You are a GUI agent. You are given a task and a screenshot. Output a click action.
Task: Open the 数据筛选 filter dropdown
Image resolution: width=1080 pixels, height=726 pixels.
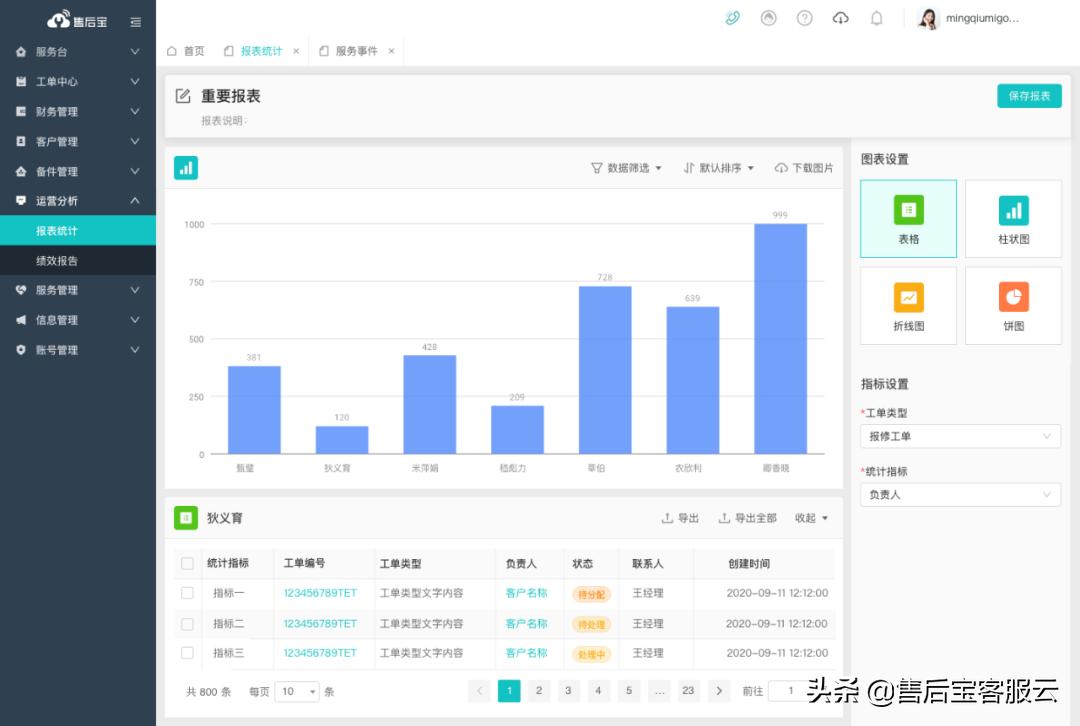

* * *

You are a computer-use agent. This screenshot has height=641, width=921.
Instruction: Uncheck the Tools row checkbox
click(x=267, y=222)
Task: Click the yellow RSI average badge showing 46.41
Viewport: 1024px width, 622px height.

• **Description of the task**:
Among the entries above, the line containing "You are a GUI", the line containing "Image resolution: width=1080", and all lines between them are to be restated word for word; nothing else belongs in the reply.

• **Solved problem**:
You are a GUI agent. You are given a task and a screenshot. Output a click action.
Task: Open the 数据筛选 filter dropdown
Image resolution: width=1080 pixels, height=726 pixels.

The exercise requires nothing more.